*** Begin section ***
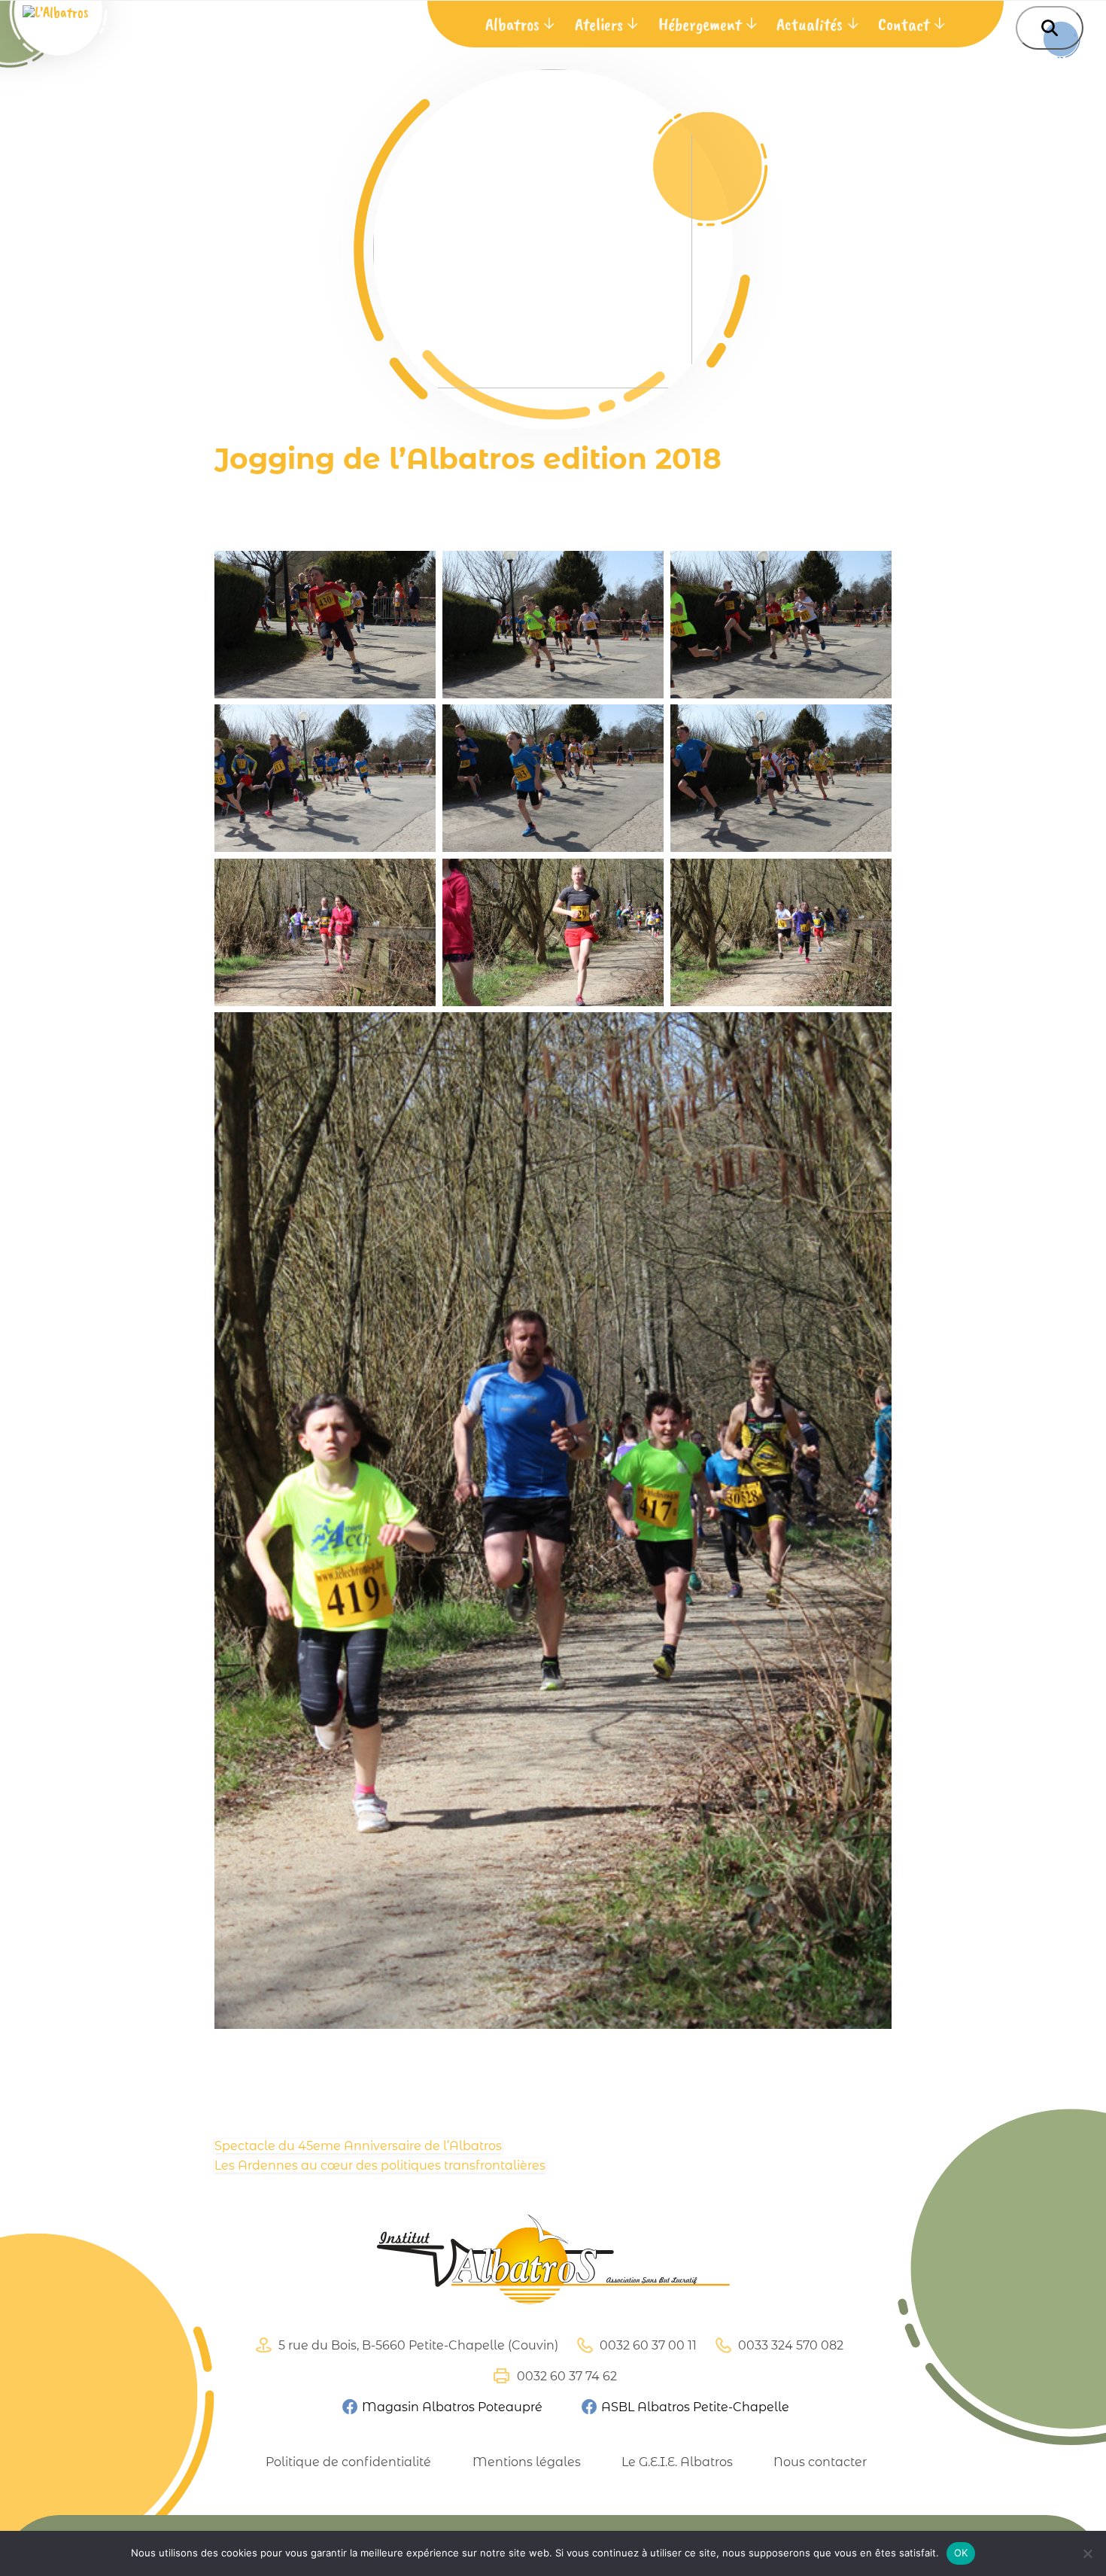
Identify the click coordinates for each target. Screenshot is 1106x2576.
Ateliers (599, 24)
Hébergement (700, 24)
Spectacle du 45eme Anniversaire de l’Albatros (358, 2146)
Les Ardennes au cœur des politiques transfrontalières (379, 2165)
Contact (903, 24)
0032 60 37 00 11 (647, 2345)
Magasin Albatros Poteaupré (450, 2407)
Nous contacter (820, 2462)
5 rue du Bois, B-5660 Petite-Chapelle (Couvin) (416, 2345)
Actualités (809, 24)
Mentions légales (526, 2462)
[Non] (1087, 2553)
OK (961, 2553)
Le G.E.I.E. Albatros (677, 2462)
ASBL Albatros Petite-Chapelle (693, 2407)
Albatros (512, 24)
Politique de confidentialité (348, 2462)
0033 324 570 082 (789, 2345)
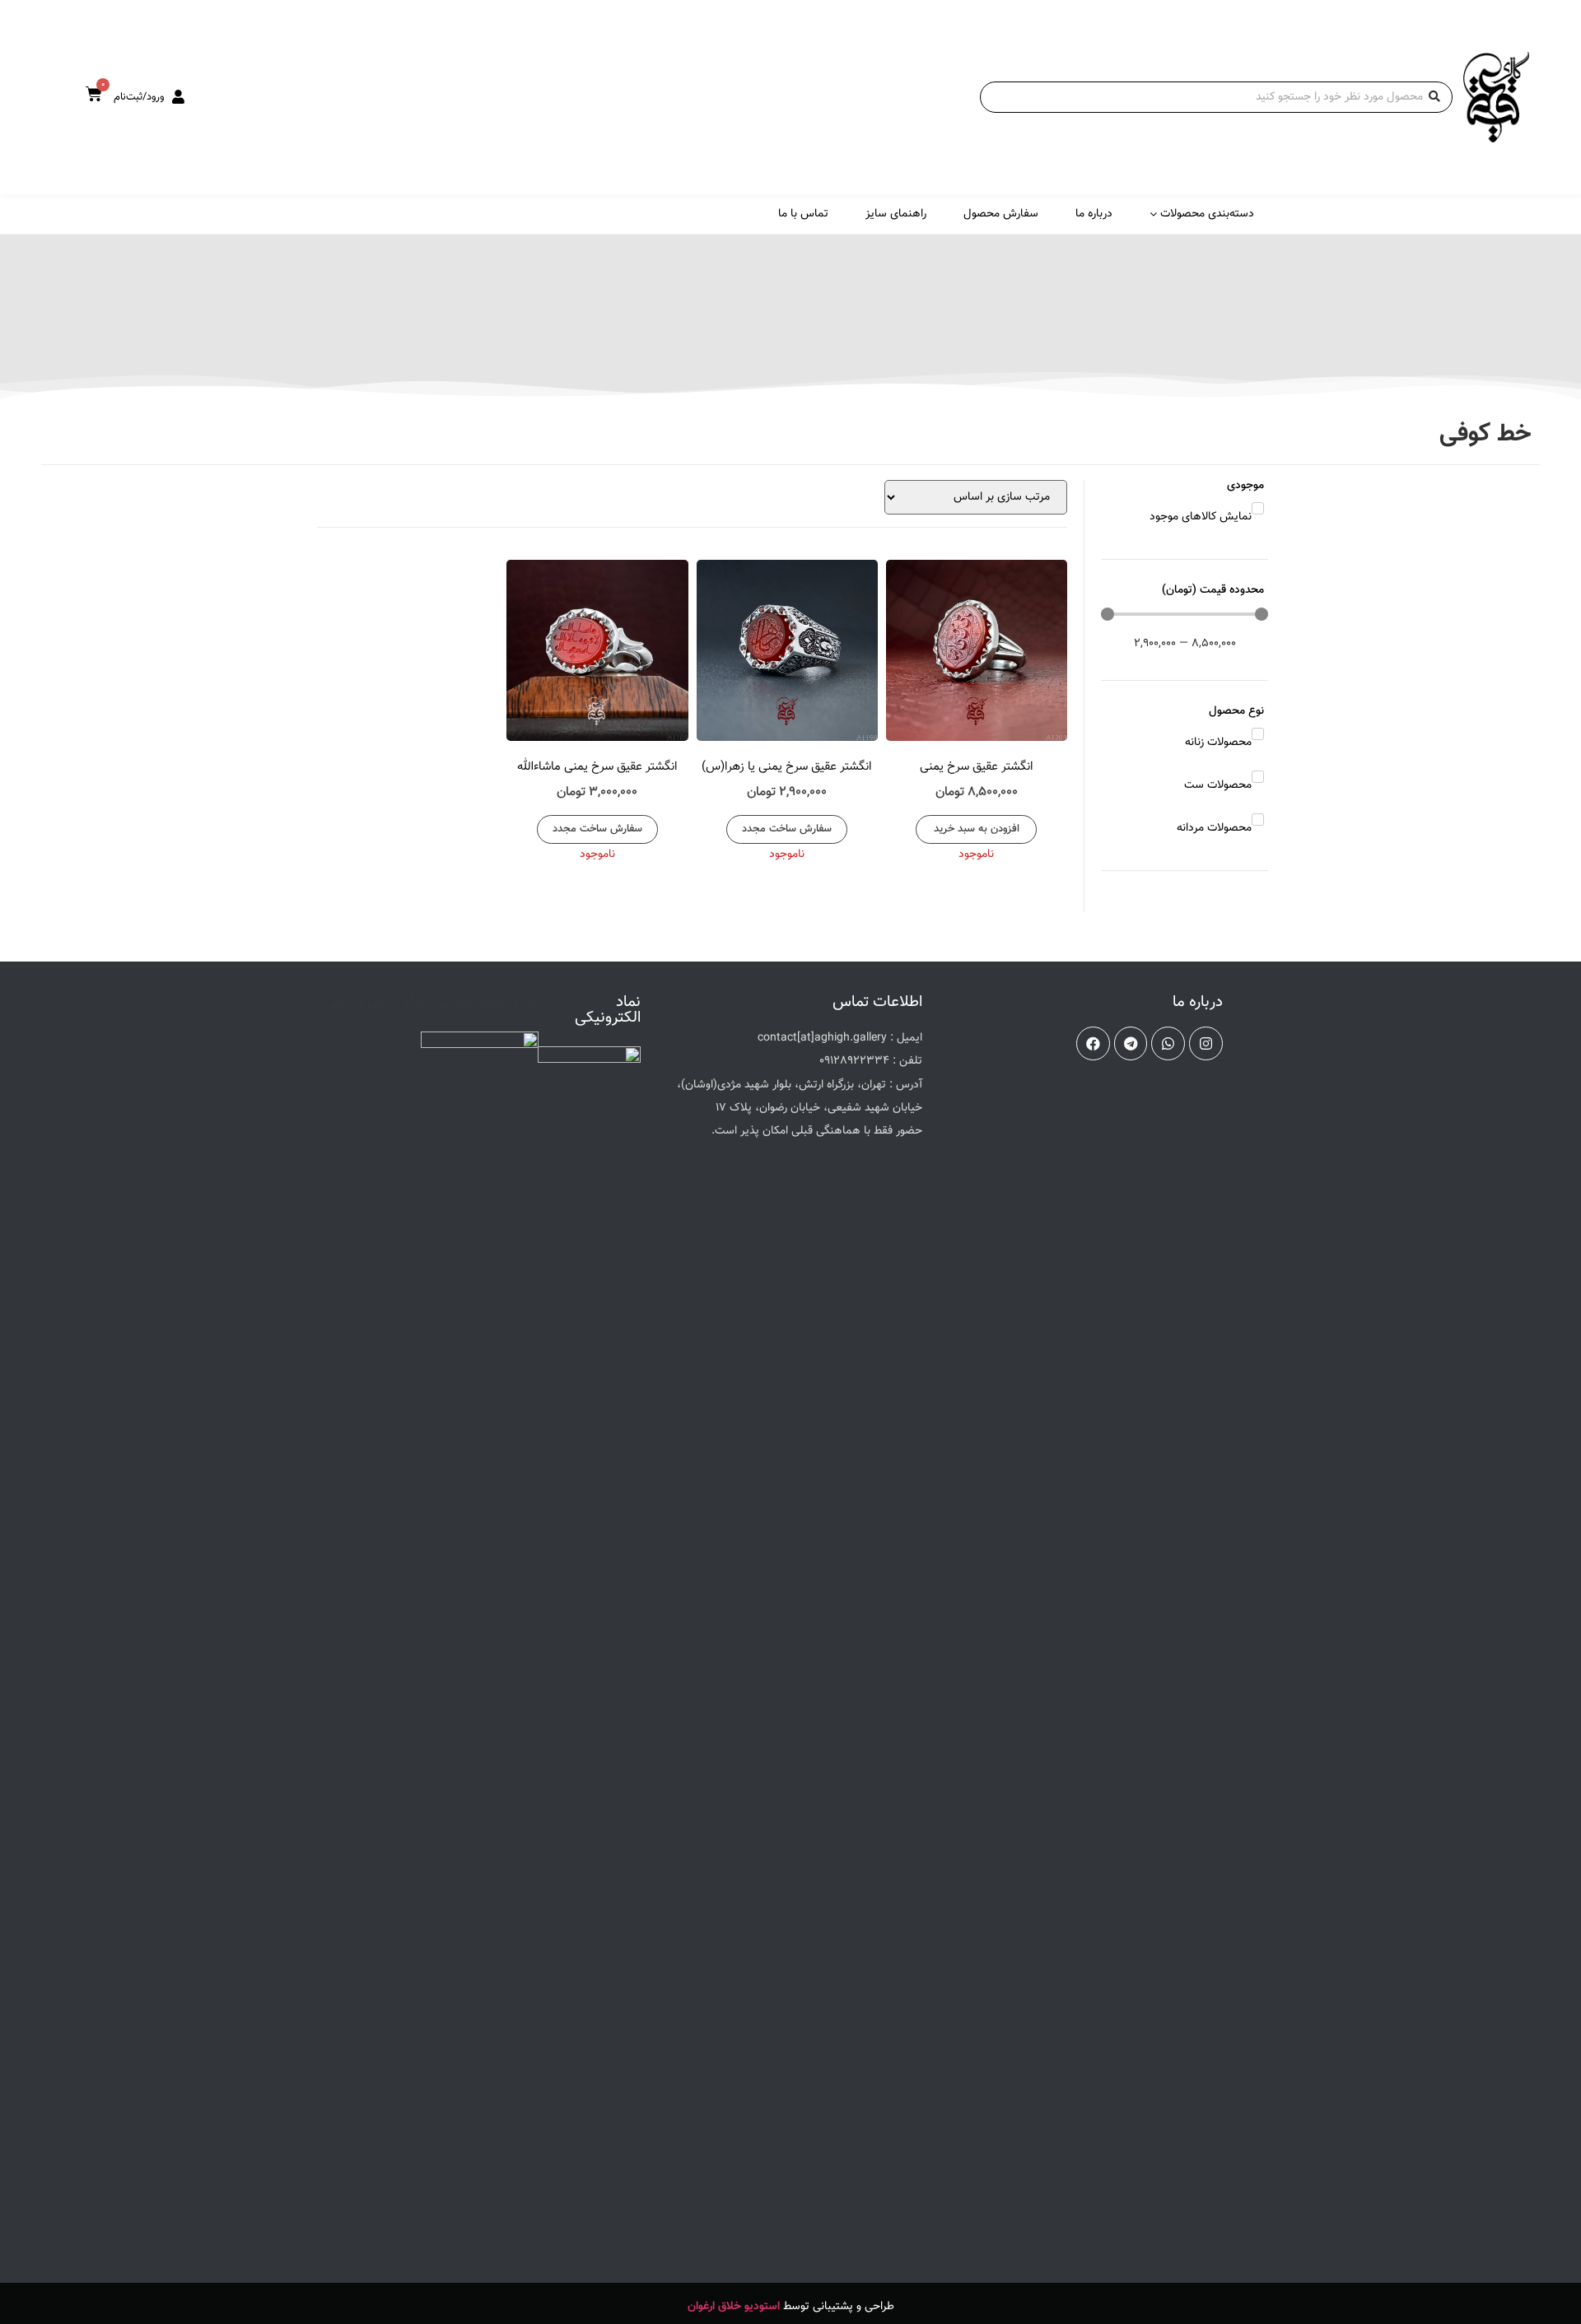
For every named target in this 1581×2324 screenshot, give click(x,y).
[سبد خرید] (94, 95)
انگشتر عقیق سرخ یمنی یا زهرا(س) (787, 766)
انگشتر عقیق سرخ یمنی (976, 766)
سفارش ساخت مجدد (787, 829)
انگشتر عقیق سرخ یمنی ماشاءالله (597, 766)
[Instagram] (1206, 1043)
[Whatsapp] (1168, 1043)
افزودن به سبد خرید (976, 829)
*** End section ***
_WORK ITEM_
In your copy of the listing, please omit the pictures and keep every word exact.

_ANSWER SECTION_
Identify the click coordinates for each target. Screenshot is 1106x2576.
Ateliers (599, 24)
Hébergement (700, 24)
Spectacle du 45eme Anniversaire de l’Albatros (358, 2146)
Les Ardennes au cœur des politiques transfrontalières (379, 2165)
Contact (903, 24)
0032 60 37 00 11 (647, 2345)
Magasin Albatros Poteaupré (450, 2407)
Nous contacter (820, 2462)
5 rue du Bois, B-5660 Petite-Chapelle (Couvin) (416, 2345)
Actualités (809, 24)
Mentions légales (526, 2462)
[Non] (1087, 2553)
OK (961, 2553)
Le G.E.I.E. Albatros (677, 2462)
ASBL Albatros Petite-Chapelle (693, 2407)
Albatros (512, 24)
Politique de confidentialité (348, 2462)
0033 324 570 082 (789, 2345)
For every named target in this 1581×2324 screenshot, give click(x,y).
[سبد خرید] (94, 95)
انگشتر عقیق سرخ یمنی یا زهرا(س) (787, 766)
انگشتر عقیق سرخ یمنی (976, 766)
سفارش ساخت مجدد (787, 829)
انگشتر عقیق سرخ یمنی ماشاءالله (597, 766)
[Instagram] (1206, 1043)
[Whatsapp] (1168, 1043)
افزودن به سبد خرید (976, 829)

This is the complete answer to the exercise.